«Почему именно в Германии?»
«Потому что во Франции он колеблется меньше. Там они находятся в руках мелких инвесторов, которые не бегут в кассу при первой возможности. В Германии они укоренены не столь прочно, и там их необходимо поддерживать».
«Прекрасно, значит, вы подтверждаете мои рассуждения и говорите, что стоимость облигаций поддерживается исключительно искусственно. Как же вы тогда можете утверждать, что их можно наращивать новыми эмиссиями по своему усмотрению?»
«Я говорю так потому, что покупатели — это аморфная масса, которая кристаллизуется не больше, чем картель производителей сталкивается с картелем потребителей. Массы могут испугаться на какое-то время, но в конечном счете крупные скопления капитала неотвратимо ведут их к грабежу, а методика формирования общественного мнения в кругах высшей финансовой элиты хорошо известна».
«Вы забываете про независимую прессу».
Банкир сделал весьма своеобразную гримасу. Затем он произнес: «Некрасиво с вашей стороны. Я разговариваю с вами как с членом профессионального сообщества — как один авгур с другим. А когда речь заходит о вашей собственной профессии, вы оказываетесь простофилей. Как вы можете говорить о независимой прессе, находясь под давлением крупного капитала русских и немецких правительств?»
«Вы меня извините. Я уважаю вашу прямоту не меньше, чем честность лучших представителей моей профессии. Но тут я должен возразить. Газеты по-прежнему руководствуются моралью. И я готов держать пари на что угодно, что среди наших немецких газет лишь исчезающе малая доля восприимчива к доводам Витте и его соратников».
«А куда же тогда деваются миллионы, которые наше министерство финансов тратит на обеспечение благожелательного отношения газет к нашим финансам?»
«Я не хочу никого подозревать; но те немецкие газеты, которые я хорошо знаю, неподкупны».
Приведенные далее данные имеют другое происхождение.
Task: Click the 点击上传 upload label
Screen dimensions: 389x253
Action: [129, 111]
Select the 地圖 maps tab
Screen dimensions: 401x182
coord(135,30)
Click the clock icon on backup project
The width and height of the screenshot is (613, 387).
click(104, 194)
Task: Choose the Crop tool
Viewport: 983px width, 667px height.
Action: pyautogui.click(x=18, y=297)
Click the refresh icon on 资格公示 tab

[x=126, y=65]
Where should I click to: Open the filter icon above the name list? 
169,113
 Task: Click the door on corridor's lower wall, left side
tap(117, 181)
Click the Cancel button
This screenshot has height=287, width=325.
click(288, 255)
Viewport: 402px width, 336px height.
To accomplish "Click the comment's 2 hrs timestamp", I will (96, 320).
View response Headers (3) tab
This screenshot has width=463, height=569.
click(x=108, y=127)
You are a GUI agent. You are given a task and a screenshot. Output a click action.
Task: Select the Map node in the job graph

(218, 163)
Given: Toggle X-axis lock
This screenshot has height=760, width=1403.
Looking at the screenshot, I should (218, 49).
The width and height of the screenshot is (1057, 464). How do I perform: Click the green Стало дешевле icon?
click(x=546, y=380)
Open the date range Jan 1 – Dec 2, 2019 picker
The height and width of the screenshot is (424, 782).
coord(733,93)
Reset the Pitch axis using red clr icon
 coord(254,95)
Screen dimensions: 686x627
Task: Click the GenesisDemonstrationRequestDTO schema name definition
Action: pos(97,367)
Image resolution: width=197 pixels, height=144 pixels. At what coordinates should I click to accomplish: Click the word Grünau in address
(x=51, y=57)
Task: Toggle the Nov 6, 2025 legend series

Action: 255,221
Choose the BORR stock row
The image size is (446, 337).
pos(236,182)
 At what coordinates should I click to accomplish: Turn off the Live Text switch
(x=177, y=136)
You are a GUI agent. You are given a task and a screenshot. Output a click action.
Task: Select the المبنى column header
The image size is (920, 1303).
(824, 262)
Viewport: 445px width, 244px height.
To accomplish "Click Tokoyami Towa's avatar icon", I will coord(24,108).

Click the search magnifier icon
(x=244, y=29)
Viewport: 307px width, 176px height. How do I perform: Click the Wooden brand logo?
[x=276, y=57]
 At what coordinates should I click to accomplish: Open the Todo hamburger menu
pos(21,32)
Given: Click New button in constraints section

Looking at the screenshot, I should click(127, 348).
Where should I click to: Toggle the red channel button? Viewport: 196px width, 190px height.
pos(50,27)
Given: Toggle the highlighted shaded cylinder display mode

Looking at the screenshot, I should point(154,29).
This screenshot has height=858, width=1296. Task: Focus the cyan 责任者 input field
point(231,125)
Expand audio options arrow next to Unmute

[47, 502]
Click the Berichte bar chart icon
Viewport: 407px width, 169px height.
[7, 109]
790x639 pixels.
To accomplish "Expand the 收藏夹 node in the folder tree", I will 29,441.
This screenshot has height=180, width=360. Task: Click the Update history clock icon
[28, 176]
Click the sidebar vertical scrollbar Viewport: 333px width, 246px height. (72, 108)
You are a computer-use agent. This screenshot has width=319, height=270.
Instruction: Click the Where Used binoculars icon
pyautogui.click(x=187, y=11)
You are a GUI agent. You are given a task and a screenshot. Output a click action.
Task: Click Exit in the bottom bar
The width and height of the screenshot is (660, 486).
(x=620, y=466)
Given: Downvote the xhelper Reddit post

«Ну хорошо, допустим, радикальная или социалистическая пресса недоступна и не может быть куплена ни нашим министерством финансов, ни союзами немецких банков. Но остается влияние немецкого правительства, у которого есть свои причины не допускать чрезмерного ослабления России. Ибо это по-прежнему краеугольный камень консервативной системы в Европе, и этого влияния достаточно, чтобы оградить все ведущие немецкие газеты от недружелюбных критиков нашего финансового положения. Это даже не официальная услуга. Я считаю вполне логичным, что серьезные газеты не строят пакостей своему министерству иностранных дел. Что же касается остальной, крайне радикальной прессы, то она не имеет значения для финансового мира; и вы не станете сомневаться в нынешние дни в том, что Германия делает все возможное, чтобы поддерживать нас в хорошем расположении духа».
«Да, я с чувством стыда и возмущения вижу, как германское правительство превратилось нечто вроде союзника русской полиции, и все это с благословения графа Бюлова».
«Который наверняка знает, что делает».
«Возможно. Сам же я не верю, что у Германии есть основания добиваться безопасности России, хотя существуют определенные пределы даже для дружественных услуг; пределы эти давно перешагнуты в ущерб достоинству Германской империи».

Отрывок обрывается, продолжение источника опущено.